**Required action:** Please restate, word for word, the lines below that begin at the one with "The width and" and end at the one with "Task: Select the DELETE method option". Leave out all other lines.

:: Task inputs ::

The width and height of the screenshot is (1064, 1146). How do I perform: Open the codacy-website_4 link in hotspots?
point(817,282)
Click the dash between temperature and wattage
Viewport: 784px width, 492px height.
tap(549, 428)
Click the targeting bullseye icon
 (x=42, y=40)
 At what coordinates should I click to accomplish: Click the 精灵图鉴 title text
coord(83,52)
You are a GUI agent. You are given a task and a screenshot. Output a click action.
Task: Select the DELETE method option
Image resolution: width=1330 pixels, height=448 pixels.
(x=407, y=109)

:::
:: Task inputs ::

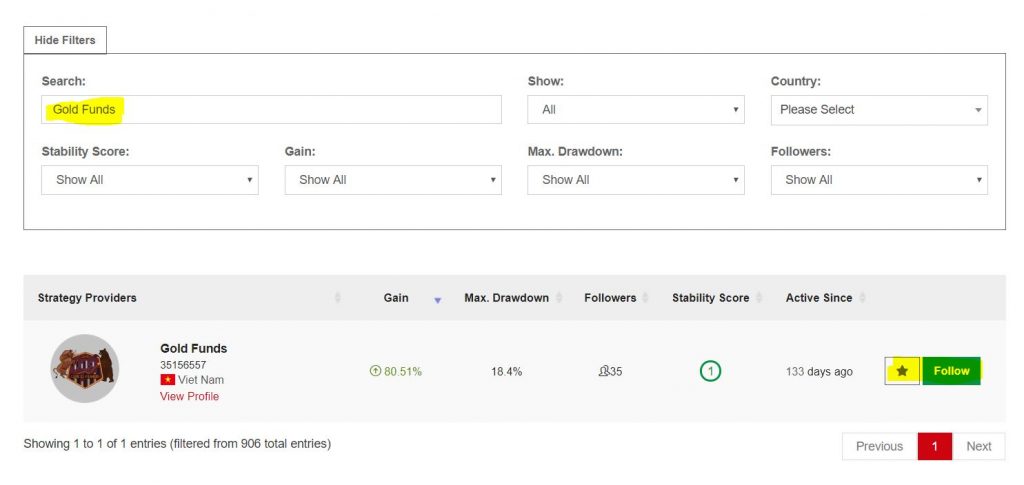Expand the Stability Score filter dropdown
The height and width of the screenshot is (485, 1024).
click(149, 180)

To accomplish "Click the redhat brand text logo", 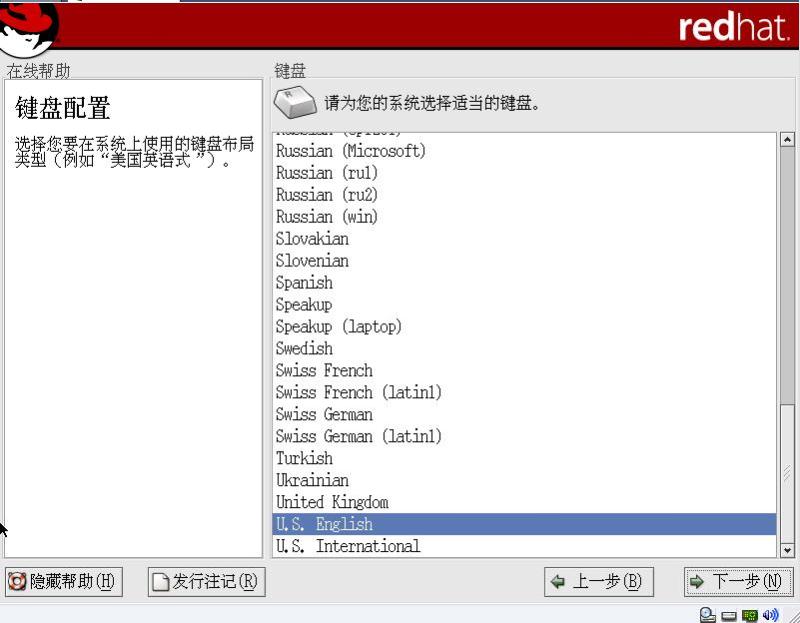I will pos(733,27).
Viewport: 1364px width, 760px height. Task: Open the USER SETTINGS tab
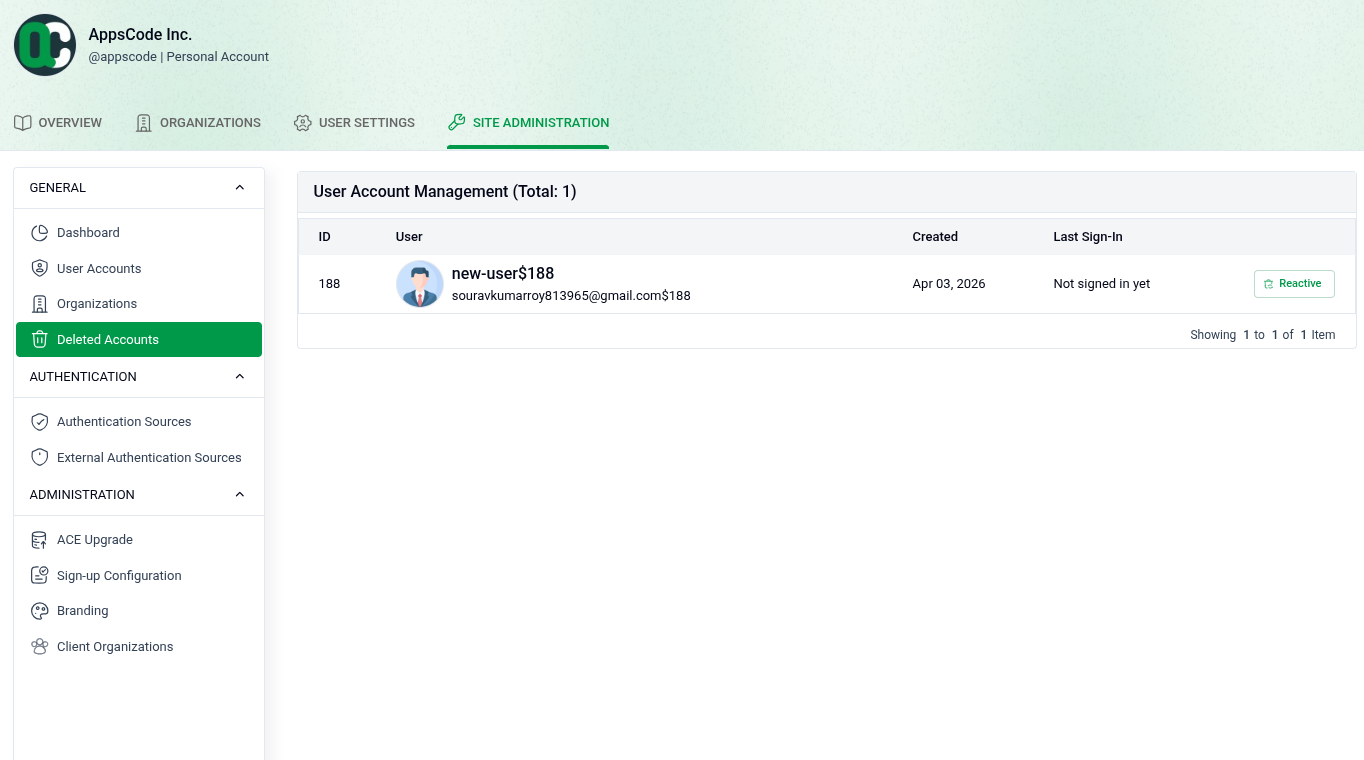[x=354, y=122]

:::

**Reply to the task:**
The width and height of the screenshot is (1064, 1146). How do I perform: Open the codacy-website_4 link in hotspots?
point(817,282)
Click the dash between temperature and wattage
Viewport: 784px width, 492px height.
tap(549, 428)
Click the targeting bullseye icon
 (x=42, y=40)
 At what coordinates should I click to accomplish: Click the 精灵图鉴 title text
coord(83,52)
You are a GUI agent. You are given a task and a screenshot. Output a click action.
Task: Select the DELETE method option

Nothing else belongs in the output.